Monday, 17 September 2012

Mango Mille Crepe



I haven't try this kind of mille crepe before, just heard from someone that was so delicious and expensive in Malaysia. Then I'm decided to give a try, lucky is look good for first time trying. Something new for me and for my two monster, but they not really like the texture and taste. 

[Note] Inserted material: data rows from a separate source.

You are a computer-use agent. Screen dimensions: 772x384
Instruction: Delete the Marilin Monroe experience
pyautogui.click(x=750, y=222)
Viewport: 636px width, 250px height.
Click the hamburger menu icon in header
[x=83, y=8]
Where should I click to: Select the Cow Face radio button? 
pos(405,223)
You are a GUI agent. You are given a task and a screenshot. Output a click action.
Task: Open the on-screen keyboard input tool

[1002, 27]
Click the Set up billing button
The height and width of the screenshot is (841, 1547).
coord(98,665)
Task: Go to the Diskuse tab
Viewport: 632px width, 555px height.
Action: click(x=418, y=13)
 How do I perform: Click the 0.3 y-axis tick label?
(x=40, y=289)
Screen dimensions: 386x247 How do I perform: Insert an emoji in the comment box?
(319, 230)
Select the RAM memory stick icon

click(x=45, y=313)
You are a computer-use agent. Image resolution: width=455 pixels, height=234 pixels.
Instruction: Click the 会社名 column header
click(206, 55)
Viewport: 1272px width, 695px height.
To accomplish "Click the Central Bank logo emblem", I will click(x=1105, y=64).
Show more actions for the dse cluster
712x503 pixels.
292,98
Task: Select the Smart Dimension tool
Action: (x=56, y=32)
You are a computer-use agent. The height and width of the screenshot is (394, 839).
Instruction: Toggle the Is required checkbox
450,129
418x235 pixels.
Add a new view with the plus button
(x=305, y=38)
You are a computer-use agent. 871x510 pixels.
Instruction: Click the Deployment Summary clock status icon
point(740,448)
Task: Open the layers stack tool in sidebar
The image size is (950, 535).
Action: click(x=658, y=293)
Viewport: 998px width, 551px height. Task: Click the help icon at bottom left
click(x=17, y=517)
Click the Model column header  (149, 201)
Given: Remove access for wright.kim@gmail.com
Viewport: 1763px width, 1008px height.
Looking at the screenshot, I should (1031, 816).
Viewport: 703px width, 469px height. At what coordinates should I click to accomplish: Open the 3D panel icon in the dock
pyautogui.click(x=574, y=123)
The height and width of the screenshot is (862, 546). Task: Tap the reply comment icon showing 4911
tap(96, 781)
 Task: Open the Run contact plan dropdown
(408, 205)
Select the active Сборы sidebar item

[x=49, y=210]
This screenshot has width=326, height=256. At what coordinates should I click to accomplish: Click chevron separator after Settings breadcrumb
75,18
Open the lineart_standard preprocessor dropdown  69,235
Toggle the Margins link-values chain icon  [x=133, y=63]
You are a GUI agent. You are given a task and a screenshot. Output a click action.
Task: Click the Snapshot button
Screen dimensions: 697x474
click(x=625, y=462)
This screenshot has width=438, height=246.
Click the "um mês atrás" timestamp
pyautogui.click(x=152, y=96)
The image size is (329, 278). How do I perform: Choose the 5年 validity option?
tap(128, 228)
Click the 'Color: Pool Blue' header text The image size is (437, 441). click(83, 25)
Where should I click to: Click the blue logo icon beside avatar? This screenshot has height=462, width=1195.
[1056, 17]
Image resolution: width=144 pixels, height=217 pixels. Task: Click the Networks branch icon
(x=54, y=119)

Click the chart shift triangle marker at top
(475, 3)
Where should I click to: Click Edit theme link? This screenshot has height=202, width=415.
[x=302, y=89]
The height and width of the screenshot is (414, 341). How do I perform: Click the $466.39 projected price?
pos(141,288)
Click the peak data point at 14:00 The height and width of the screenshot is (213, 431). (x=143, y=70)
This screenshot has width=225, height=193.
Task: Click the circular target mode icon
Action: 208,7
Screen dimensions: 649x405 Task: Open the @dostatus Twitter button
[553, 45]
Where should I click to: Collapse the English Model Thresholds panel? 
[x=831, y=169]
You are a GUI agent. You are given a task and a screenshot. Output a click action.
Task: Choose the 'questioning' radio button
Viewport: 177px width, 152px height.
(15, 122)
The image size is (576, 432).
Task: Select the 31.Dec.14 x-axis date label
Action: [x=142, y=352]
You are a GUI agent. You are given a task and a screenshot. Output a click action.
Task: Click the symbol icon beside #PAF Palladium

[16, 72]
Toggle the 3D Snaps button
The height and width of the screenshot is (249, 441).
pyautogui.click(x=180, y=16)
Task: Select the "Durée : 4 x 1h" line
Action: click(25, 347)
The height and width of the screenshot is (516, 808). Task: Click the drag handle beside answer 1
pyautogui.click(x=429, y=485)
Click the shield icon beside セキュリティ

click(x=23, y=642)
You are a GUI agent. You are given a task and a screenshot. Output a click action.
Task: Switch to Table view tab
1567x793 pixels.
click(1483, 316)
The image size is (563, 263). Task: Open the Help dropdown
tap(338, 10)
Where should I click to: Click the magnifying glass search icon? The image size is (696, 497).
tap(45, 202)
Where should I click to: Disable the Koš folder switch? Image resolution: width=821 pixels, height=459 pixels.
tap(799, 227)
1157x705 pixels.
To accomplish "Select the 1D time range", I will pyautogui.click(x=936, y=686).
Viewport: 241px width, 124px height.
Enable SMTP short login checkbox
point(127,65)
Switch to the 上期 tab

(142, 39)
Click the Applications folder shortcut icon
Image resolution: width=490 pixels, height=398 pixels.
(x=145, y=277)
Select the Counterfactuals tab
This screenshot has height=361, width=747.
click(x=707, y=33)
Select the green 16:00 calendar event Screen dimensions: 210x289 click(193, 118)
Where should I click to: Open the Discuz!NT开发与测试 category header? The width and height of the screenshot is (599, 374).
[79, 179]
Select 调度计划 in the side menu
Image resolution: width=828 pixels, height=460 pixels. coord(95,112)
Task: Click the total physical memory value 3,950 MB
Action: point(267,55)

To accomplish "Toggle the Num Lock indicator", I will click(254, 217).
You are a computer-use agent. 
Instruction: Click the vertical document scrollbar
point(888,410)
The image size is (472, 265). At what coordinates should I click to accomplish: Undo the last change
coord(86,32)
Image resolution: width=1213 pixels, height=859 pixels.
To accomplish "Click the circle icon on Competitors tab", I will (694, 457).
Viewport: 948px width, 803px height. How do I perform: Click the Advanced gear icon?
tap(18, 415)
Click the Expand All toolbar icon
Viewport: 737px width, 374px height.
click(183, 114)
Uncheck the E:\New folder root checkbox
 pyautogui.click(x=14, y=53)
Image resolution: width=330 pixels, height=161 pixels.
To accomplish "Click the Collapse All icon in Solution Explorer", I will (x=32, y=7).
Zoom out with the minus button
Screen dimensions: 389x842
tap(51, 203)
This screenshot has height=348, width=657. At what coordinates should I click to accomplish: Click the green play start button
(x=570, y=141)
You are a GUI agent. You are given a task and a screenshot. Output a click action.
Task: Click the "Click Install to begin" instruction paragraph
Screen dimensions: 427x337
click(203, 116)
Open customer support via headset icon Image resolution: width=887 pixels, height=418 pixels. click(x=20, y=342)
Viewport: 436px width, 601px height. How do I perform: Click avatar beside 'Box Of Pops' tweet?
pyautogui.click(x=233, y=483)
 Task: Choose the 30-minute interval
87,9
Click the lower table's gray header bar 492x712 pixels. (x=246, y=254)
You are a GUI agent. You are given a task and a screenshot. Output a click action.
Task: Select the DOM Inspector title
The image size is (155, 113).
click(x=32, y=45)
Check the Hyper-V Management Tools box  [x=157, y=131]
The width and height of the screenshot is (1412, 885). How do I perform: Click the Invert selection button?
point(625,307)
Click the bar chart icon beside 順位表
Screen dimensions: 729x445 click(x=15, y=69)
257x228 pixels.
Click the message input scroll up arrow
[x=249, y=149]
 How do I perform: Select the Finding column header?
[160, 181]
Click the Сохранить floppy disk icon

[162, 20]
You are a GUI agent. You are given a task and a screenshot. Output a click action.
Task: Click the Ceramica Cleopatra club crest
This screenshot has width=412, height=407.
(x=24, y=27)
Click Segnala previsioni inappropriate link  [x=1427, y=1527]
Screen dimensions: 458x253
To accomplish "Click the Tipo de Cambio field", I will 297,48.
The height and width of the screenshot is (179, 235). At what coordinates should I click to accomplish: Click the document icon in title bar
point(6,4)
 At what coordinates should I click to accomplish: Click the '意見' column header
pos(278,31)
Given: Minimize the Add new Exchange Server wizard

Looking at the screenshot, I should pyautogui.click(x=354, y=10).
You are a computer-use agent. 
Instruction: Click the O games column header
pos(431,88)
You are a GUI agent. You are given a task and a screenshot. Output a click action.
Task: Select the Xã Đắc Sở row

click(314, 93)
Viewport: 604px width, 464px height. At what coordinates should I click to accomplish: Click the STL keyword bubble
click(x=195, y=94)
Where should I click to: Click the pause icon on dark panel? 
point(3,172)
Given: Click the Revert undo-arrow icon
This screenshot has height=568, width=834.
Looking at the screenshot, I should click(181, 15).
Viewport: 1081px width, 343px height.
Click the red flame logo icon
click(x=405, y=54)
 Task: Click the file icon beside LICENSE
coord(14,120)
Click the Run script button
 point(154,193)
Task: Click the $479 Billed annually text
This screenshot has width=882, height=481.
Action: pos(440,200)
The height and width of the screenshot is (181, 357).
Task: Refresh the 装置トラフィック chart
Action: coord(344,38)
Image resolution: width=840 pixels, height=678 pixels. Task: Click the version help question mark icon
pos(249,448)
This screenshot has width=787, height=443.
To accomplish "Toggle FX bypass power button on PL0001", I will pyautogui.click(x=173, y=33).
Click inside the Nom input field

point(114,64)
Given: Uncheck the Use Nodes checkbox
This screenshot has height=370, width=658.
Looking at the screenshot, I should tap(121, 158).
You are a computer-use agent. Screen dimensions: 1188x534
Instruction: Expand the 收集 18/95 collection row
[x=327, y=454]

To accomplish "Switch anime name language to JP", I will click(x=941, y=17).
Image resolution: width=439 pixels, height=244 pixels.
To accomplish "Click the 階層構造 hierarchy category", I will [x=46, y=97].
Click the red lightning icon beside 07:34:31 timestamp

Adapted from : Nasi Lemak Lover
(make 2 x 7” cake, about 22 crepes per Mille crepe cake)


For the mango cream
300ml non-dairy whipping cream
300gm fresh mango puree 
5tablespoon mango concentrated
1tablespoon lemon juice 

Method
  1. In a mixing bowl, beat whipping cream on high speed until thick and stiff.
  2. Add in the rest of ingredients, combine well and chill in the refrigerator.
For the crepes
6 eggs
1000ml full cream milk
300gm all purpose flour
90gm melted butter

Fresh mango for decorate
Icing sugar for dusting

Method
  1. Lightly whisk eggs, add in milk and melted butter, sift in flour and combine well.
  2. Strain and cover with plastic wrap and refrigerate overnight, this allows the gluten in the flour to relax.
  3. Place a 7-inch nonstick pan over low heat.
  4. Add a ladle of crepe batter and quickly tilt the pan to coat the entire surface evenly in a thin layer and pour the excess of batter.
  5. While cooking, trim off the excess crepe at the area where the batter was pour out.
  6. Cook only one side until golden (less than 1min) and remove crepe by lifting it by the edges.
  7. Continue cooking the rest of the crepes, stacking up the crepes as you work.
  8. Top with slice mango and dust with icing sugar.